# TASK:
Copy every one of the following records line for line, without changing anything.

# LISTING:
───
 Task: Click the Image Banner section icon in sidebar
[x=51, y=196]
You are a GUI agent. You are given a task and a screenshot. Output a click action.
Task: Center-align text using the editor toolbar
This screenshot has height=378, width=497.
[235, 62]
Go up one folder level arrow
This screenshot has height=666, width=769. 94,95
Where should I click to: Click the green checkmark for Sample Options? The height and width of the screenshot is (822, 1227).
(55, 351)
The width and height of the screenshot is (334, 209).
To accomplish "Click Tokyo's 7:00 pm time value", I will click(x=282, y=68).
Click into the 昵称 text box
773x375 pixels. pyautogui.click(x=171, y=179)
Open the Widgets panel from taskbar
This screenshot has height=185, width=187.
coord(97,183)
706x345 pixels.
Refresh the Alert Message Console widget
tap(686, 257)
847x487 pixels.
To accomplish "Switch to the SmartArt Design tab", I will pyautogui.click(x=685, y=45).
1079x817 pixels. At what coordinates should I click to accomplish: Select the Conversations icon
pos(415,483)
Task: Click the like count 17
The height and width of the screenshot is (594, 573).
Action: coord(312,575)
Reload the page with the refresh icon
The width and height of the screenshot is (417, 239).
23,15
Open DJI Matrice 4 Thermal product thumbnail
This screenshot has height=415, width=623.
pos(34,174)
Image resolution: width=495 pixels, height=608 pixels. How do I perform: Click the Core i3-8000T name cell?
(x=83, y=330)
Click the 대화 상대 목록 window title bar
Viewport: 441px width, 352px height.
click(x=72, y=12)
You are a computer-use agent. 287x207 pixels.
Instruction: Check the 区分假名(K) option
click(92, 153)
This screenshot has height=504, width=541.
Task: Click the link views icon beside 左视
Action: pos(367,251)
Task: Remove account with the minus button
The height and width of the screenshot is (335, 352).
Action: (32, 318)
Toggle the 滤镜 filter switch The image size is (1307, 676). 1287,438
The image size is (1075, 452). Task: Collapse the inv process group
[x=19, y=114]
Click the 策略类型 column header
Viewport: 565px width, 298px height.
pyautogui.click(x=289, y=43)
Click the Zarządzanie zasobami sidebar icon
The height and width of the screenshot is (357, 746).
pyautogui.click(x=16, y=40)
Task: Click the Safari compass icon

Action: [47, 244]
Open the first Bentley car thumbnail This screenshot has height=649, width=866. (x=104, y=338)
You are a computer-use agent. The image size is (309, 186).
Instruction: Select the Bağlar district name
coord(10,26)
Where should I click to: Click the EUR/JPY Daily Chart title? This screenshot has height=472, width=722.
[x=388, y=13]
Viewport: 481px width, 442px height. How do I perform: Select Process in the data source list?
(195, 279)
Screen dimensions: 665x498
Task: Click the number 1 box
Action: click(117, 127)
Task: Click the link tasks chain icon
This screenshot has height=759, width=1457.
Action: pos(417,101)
───
# SOLUTION BELOW:
 Task: Click the Image Banner section icon in sidebar
[x=51, y=196]
You are a GUI agent. You are given a task and a screenshot. Output a click action.
Task: Center-align text using the editor toolbar
This screenshot has height=378, width=497.
[235, 62]
Go up one folder level arrow
This screenshot has height=666, width=769. 94,95
Where should I click to: Click the green checkmark for Sample Options? The height and width of the screenshot is (822, 1227).
(55, 351)
The width and height of the screenshot is (334, 209).
To accomplish "Click Tokyo's 7:00 pm time value", I will click(x=282, y=68).
Click into the 昵称 text box
773x375 pixels. pyautogui.click(x=171, y=179)
Open the Widgets panel from taskbar
This screenshot has height=185, width=187.
coord(97,183)
706x345 pixels.
Refresh the Alert Message Console widget
tap(686, 257)
847x487 pixels.
To accomplish "Switch to the SmartArt Design tab", I will pyautogui.click(x=685, y=45).
1079x817 pixels. At what coordinates should I click to accomplish: Select the Conversations icon
pos(415,483)
Task: Click the like count 17
The height and width of the screenshot is (594, 573).
Action: coord(312,575)
Reload the page with the refresh icon
The width and height of the screenshot is (417, 239).
23,15
Open DJI Matrice 4 Thermal product thumbnail
This screenshot has height=415, width=623.
pos(34,174)
Image resolution: width=495 pixels, height=608 pixels. How do I perform: Click the Core i3-8000T name cell?
(x=83, y=330)
Click the 대화 상대 목록 window title bar
Viewport: 441px width, 352px height.
click(x=72, y=12)
You are a computer-use agent. 287x207 pixels.
Instruction: Check the 区分假名(K) option
click(92, 153)
This screenshot has height=504, width=541.
Task: Click the link views icon beside 左视
Action: pos(367,251)
Task: Remove account with the minus button
The height and width of the screenshot is (335, 352).
Action: (32, 318)
Toggle the 滤镜 filter switch The image size is (1307, 676). 1287,438
The image size is (1075, 452). Task: Collapse the inv process group
[x=19, y=114]
Click the 策略类型 column header
Viewport: 565px width, 298px height.
pyautogui.click(x=289, y=43)
Click the Zarządzanie zasobami sidebar icon
The height and width of the screenshot is (357, 746).
pyautogui.click(x=16, y=40)
Task: Click the Safari compass icon

Action: [47, 244]
Open the first Bentley car thumbnail This screenshot has height=649, width=866. (x=104, y=338)
You are a computer-use agent. The image size is (309, 186).
Instruction: Select the Bağlar district name
coord(10,26)
Where should I click to: Click the EUR/JPY Daily Chart title? This screenshot has height=472, width=722.
[x=388, y=13]
Viewport: 481px width, 442px height. How do I perform: Select Process in the data source list?
(195, 279)
Screen dimensions: 665x498
Task: Click the number 1 box
Action: click(117, 127)
Task: Click the link tasks chain icon
This screenshot has height=759, width=1457.
Action: pos(417,101)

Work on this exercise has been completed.